Kluever began his career by racing motorcycles for over nine years before he moved into full-bodied stock cars at a local track. He raced stock cars in the summer and snowmobiles during the Wisconsin winters. Kluever was the 2000 Rookie of the Year at Dells Motor Speedway in Wisconsin. In 2001, he won the Madison International Speedway Late Model Track Champion, and the Midwest All Racing Series (MARS) Championship and Rookie of the Year. He began racing in the American Speed Association in 2002, and finished 10th in the final points standings.
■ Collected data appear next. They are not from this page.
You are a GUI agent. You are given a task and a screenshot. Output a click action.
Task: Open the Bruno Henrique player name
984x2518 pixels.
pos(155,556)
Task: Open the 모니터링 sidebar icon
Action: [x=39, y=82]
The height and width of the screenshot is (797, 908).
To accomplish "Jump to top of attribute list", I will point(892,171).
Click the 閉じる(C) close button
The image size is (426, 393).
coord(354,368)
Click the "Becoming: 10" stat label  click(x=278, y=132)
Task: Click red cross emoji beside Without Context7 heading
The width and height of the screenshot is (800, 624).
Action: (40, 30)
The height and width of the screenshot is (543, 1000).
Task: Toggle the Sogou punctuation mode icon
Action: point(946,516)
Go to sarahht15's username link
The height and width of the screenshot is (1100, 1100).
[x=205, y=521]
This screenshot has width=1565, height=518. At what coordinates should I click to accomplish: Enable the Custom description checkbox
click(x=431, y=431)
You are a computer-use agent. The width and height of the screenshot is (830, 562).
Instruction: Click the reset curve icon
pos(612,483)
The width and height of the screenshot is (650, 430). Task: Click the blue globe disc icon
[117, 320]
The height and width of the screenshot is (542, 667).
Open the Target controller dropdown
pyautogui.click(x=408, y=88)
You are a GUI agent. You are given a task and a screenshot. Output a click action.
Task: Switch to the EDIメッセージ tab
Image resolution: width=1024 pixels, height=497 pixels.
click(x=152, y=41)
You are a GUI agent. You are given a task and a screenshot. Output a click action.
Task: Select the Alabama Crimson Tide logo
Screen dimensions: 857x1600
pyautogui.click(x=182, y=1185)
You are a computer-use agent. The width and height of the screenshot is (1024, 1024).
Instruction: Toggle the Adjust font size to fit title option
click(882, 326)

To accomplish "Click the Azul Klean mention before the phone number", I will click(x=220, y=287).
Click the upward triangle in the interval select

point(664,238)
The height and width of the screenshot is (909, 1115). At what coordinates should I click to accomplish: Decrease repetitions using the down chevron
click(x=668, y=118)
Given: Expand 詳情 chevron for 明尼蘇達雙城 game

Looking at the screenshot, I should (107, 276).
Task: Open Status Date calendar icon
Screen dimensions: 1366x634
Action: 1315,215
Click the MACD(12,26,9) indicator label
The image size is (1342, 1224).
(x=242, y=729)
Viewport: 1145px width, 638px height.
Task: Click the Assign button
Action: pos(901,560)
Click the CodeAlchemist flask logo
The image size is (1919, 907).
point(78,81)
He finished seventh in the 2003 final points standings. In 2004, he had four Top 10 finishes in 13 races, but the series' existence ended during the season. In October 2004, he was given the opportunity to participate in the Race for the Ride at North Wilkesboro Speedway. He beat out 25 drivers to make the final round at Darlington Speedway. He beat out nine other drivers to win the seat in a Roush truck.

NASCAR career

Nextel Cup Series
In 2006, Kluever was slated to race in six NASCAR Nextel Cup events in the No. 06 car during the season in preparation for a full season in 2007, beginning with the 2006 USG Sheetrock 400. However, David Ragan instead replaced the departing Mark Martin in the No. 6 AAA-sponsored Ford full-time in Nextel Cup in 2007.

Busch Series
For the 2006 season, Kluever moved to the Busch Series to drive the Roush Racing No. 06 3M Ford. In 2006, he had four top tens and finished 17th in points. In 2007, he drove 16 races in the Busch Series for Roush Racing, in the No. 16 3M Ford Fusion with Greg Biffle and the No. 26 Dish Network Ford Fusion with Jamie McMurray. He did not race in NASCAR during the 2008 season. For 2009, Kluever drove the Team 42 Racing car at Memphis Motorsports Park, but failed to qualify.

Craftsman Truck Series
In 2005, he drove the No. 50 World Financial Group / Shell Rotella T Ford for Roush Fenway Racing in the Craftsman Truck Series. His 12 Top tens finishes and six top five finishes earned him 11th place in the final points standings and the Rookie of the Year award. In 2009, he ran the Camping World Truck Series race at Gateway in the No. 8 for MRD Motorsports. He finished 12th.

Racing after NASCAR
Kluever went back into racing at local and regional races. He raced in a variety of vehicles such as a IMCA Modified dirt car and in a Midwest Truck Series asphalt truck. In 2021, he raced in the Badger Midget series.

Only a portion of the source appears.